I will bless thy name
“David' Psalm of praise. I will extol thee, my God, O king; and I will bless thy name for ever and ever. Every day will I bless thee; and I will praise thy name for ever and ever. Great is the LORD, and greatly to be praised; and his greatness is unsearchable. One generation shall praise thy works to another, and shall declare thy mighty acts. I will speak of the glorious honour of thy majesty, and of thy wondrous works. And men shall speak of the might of thy terrible acts: and I will declare thy greatness. They shall abundantly utter the memory of thy great goodness, and shall sing of thy righteousness. The LORD is gracious, and full of compassion; slow to anger, and of great mercy. The LORD is good to all: and his tender mercies are over all his works. All thy works shall praise thee, O LORD; and thy saints shall bless thee. They shall speak of the glory of thy kingdom, and talk of thy power; To make known to the sons of men his mighty acts, and the glorious majesty of his kingdom. Thy kingdom is an everlasting kingdom, and thy dominion endureth throughout all generations. The LORD upholdeth all that fall, and raiseth up all those that be bowed down. The eyes of all wait upon thee; and thou givest them their meat in due season. Thou openest thine hand, and satisfiest the desire of every living thing. The LORD is righteous in all his ways, and holy in all his works. The LORD is nigh unto all them that call upon him, to all that call upon him in truth. He will fulfil the desire of them that fear him: he also will hear their cry, and will save them. The LORD preserveth all them that love him: but all the wicked will he destroy. My mouth shall speak the praise of the LORD: and let all flesh bless his holy name for ever and ever.” (Psalm 145)
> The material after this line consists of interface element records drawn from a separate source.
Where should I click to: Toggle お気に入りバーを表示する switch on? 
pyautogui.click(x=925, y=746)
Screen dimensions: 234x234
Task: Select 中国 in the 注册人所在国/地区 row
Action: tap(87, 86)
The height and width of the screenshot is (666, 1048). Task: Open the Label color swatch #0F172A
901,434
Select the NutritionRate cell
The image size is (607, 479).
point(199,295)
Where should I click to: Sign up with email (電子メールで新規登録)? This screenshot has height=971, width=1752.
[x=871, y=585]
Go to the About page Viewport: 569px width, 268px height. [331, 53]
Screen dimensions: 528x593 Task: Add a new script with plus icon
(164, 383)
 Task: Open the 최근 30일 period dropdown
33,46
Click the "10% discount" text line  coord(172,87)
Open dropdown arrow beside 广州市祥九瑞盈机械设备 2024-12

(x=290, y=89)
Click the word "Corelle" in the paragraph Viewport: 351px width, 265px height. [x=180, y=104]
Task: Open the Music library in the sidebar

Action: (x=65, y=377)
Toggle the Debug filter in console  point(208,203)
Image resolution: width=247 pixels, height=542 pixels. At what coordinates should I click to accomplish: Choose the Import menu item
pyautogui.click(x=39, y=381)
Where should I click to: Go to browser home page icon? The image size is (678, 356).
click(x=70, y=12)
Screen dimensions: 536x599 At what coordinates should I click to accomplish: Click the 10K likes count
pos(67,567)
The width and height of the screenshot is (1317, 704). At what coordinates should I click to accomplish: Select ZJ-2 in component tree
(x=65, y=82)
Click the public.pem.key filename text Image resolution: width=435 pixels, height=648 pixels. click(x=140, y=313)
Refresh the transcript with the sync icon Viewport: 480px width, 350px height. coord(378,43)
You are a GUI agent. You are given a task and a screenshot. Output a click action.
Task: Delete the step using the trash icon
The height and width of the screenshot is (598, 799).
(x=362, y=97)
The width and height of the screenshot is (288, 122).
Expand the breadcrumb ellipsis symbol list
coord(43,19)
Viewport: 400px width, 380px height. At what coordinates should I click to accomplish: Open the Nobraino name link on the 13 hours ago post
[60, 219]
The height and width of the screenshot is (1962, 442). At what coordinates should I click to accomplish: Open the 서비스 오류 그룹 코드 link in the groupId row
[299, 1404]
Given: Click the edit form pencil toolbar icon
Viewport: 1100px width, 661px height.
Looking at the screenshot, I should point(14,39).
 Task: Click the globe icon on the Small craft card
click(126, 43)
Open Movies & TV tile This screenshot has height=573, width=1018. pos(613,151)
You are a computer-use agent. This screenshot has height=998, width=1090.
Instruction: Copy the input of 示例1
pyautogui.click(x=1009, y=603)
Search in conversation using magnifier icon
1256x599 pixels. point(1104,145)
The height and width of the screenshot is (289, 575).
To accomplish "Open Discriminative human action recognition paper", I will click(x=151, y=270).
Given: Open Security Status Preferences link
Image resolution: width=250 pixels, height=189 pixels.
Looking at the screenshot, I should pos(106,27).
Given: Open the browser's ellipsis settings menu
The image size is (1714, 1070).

This psalm fittingly concludes the Psalter. The rest of the psalms are a supplement to the book. It is fitting because its author is David, “the sweet psalmist of Israel” (2 Sam. 23:1), and because it is “a Witness in Praise”. Thus it represents a fitting consummation to all David's utterances.
“Prayer” centres on our needs, “thanksgiving” on our blessings, “worship” on our God (His Person and attributes), but praise is to “speak well of”, to tell out the excellent qualities of our God. The Blesser is greater than the blessings He bestows. He is more precious than His gifts, and thanksgiving is the overflowing of our love to Him.
Seven times David declares his intention to praise God. By the end of this reverberating anthem of exaltation he is saying, “let all flesh bless his holy name”. He anticipates a day when there will be, willingly or unwillingly, universal acknowledgement of God's worthiness to be praised. What a privilege to commence and be part of that anthem now.
How do we do that? The psalm provides the answer. We “extol”—(lift up, exalt) Him, “bless” Him (pour out our joyous thanks). We “speak” of His honour, majesty, wondrous works, might and terrible acts (v. 5). We “declare”, “utter” and “sing” of His greatness, goodness and righteousness (v. 6). We “speak” and “talk” and “make known” His glory, power and mighty kingdom (vv. 11-13). How can we ever be silent before Him?
No wonder David says so often in this psalm what “the Lord is ...” He is “greatly to be praised” (v. 3), “gracious, and full of compassion” (v. 8), “good to all” (v. 9). He “upholdeth all who fall” (v. 14). He is “righteous in all His ways” (v. 17), “nigh unto all them that call upon him” (v. 18). He “preserveth all them that love him” (v. 20). He will always act according to His unchangeable character. May we each get to know Him better today.
Praise will dominate a future eternity, the “for ever and ever”, but from now onwards, in tune, let “my mouth ... speak the praise of the Lord” (v. 21).